• 記述問題 A
以下の一覧から、文字列「height」を含む行をすべて抜き出せ。

映画のキャッチコピー「その嘘は、罪ですか。」が暗示する通り、彼の嘘は悪意に満ちたものではなく、むしろ善意から生まれたものだった。この映画では、そんな「善意の嘘」を許容しない社会の歪みを、冷徹な眼差しで描いている。

保身のために嘘をつく男、衣笠幸夫(本木雅弘)
−『永い言い訳』(2016年)より

小説家の幸夫は、妻の夏子と二人暮らし。自宅で愛人と不倫行為に及んでいた彼の元に、旅行中の妻が事故に巻き込まれて死亡した連絡が届く。内心では大きな悲しみを感じてはいなかったものの、保身のためにマスコミの前では “最愛の妻を失った悲劇の夫”を演じるのだった。

国民栄誉賞を受賞した広島カープの鉄人 「キヌガサ・サチオ」と同じ名前を持ちながらも、その行動は褒められたものではなく、あまりにも小市民的。だがその嘘は、おそらく普通の人々が普通についてしまうであろう、世間体としての嘘なのだ。

嘘をつけずにもがく男、三上正夫(役所広司)
−『すばらしき世界』(2021年)より

最新作の『すばらしき世界』の主人公・三上は、実在のモデルが存在するキャラクター。 西川監督は関係者に綿密なリサーチを行い、4年の歳月をかけて“短気だが実直で情に厚い男”三上正夫を創り上げていった。

彼は、『ディア・ドクター』の伊野や『永い言い訳』の幸夫とは異なり、呆れるくらいに嘘がつけない。だがそれゆえに、目の前にある不条理に太刀打ちできず、哀れなくらい無力な存在となってしまう。一度レールを外れた者に対して、私たちが住むこの世界はあまりにも不寛容なのだ。彼のまっすぐさは、とっても愛おしく、とっても切ない。

• 提示データ
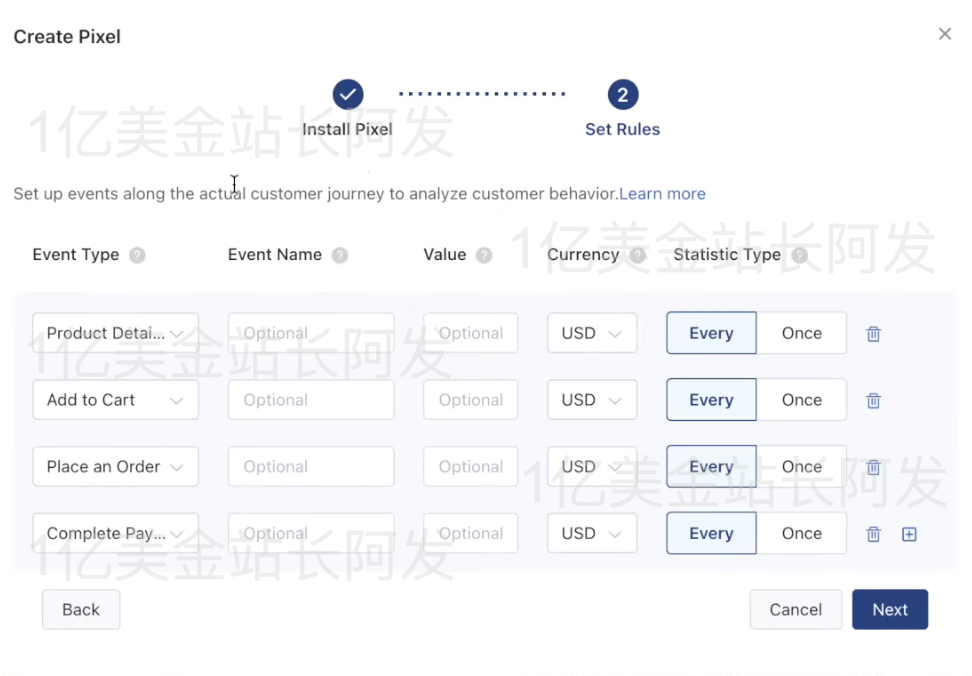Select the Set Rules step
The height and width of the screenshot is (676, 972).
pyautogui.click(x=622, y=95)
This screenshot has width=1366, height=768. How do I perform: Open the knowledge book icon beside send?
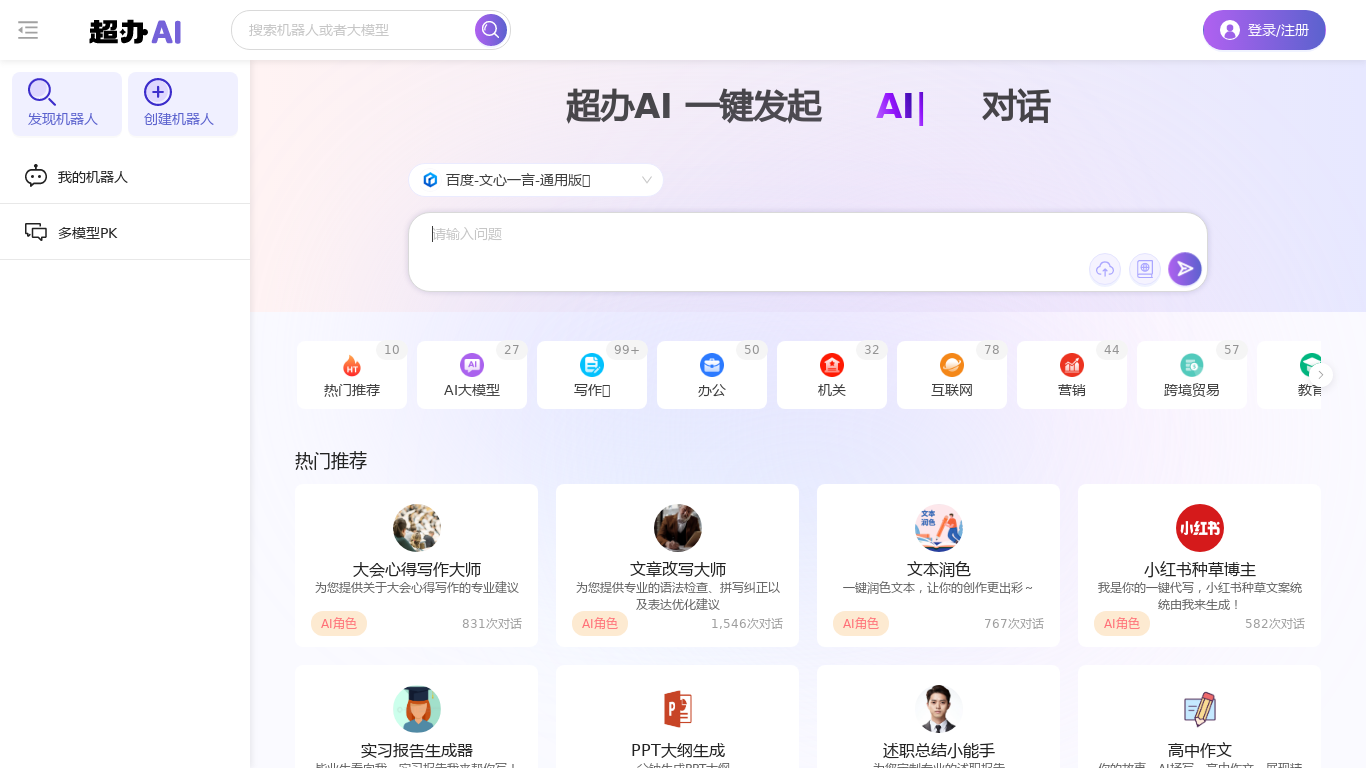tap(1144, 269)
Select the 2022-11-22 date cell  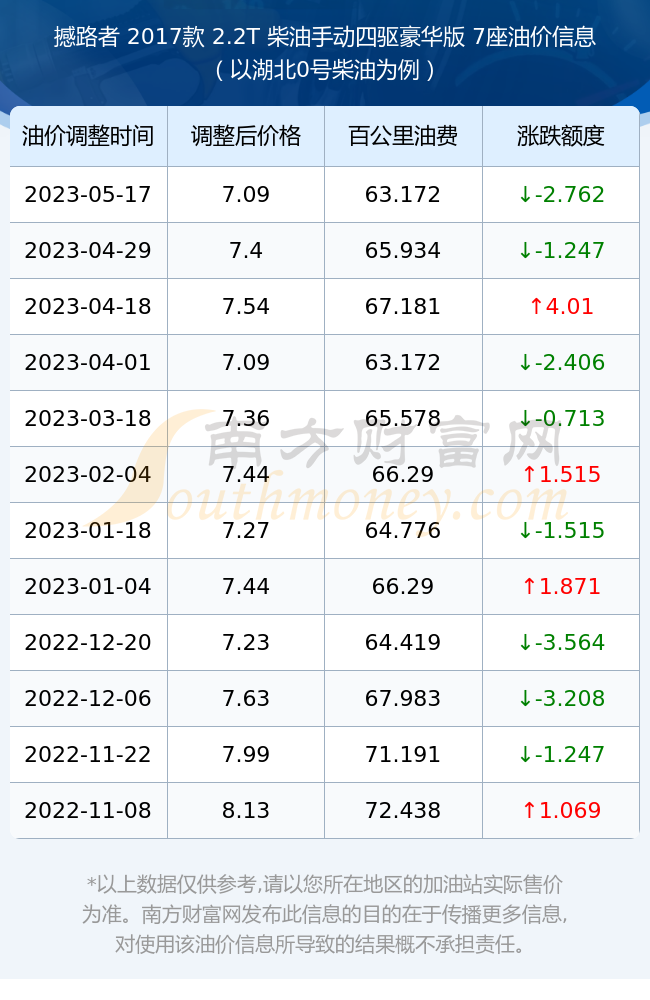pyautogui.click(x=88, y=754)
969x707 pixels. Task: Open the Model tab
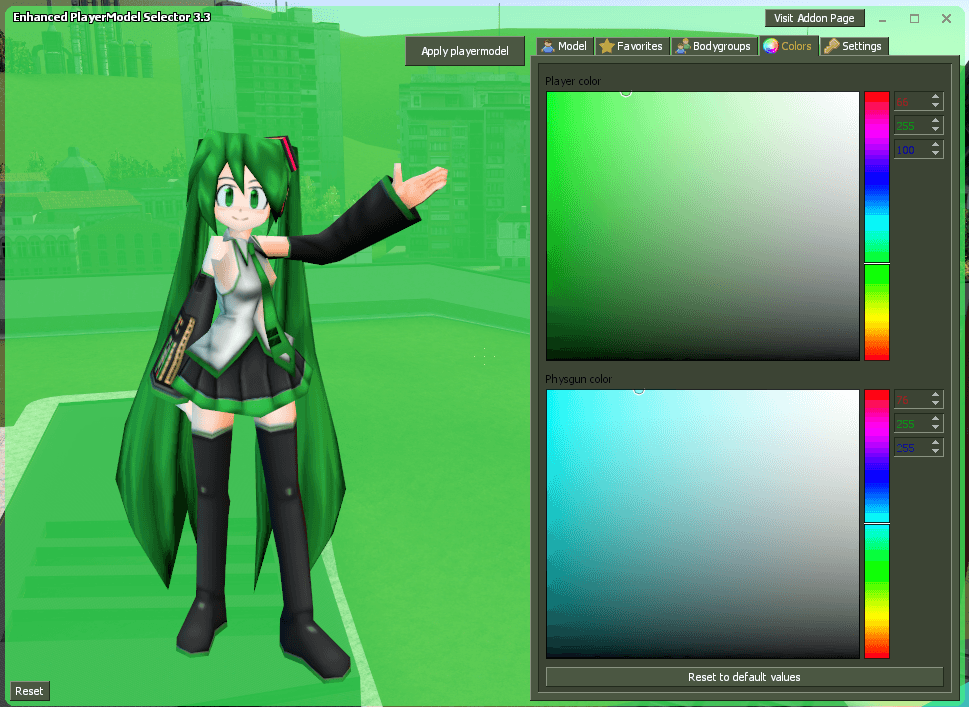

• 記述問題 B
上の映画評の「保身のために嘘をつく男、衣笠幸夫(本木雅弘)」から「も愛おしく、とっても切ない。」までを通して書き写し、その中の「マスコミ」を「報道陣」に置き換えよ。

• 模範解答 A
The height and width of the screenshot is (676, 972).
This screenshot has width=1366, height=768. How do I perform: Open the knowledge book icon beside send?

• 模範解答 B
保身のために嘘をつく男、衣笠幸夫(本木雅弘)
−『永い言い訳』(2016年)より

小説家の幸夫は、妻の夏子と二人暮らし。自宅で愛人と不倫行為に及んでいた彼の元に、旅行中の妻が事故に巻き込まれて死亡した連絡が届く。内心では大きな悲しみを感じてはいなかったものの、保身のために報道陣の前では “最愛の妻を失った悲劇の夫”を演じるのだった。

国民栄誉賞を受賞した広島カープの鉄人 「キヌガサ・サチオ」と同じ名前を持ちながらも、その行動は褒められたものではなく、あまりにも小市民的。だがその嘘は、おそらく普通の人々が普通についてしまうであろう、世間体としての嘘なのだ。

嘘をつけずにもがく男、三上正夫(役所広司)
−『すばらしき世界』(2021年)より

最新作の『すばらしき世界』の主人公・三上は、実在のモデルが存在するキャラクター。 西川監督は関係者に綿密なリサーチを行い、4年の歳月をかけて“短気だが実直で情に厚い男”三上正夫を創り上げていった。

彼は、『ディア・ドクター』の伊野や『永い言い訳』の幸夫とは異なり、呆れるくらいに嘘がつけない。だがそれゆえに、目の前にある不条理に太刀打ちできず、哀れなくらい無力な存在となってしまう。一度レールを外れた者に対して、私たちが住むこの世界はあまりにも不寛容なのだ。彼のまっすぐさは、とっても愛おしく、とっても切ない。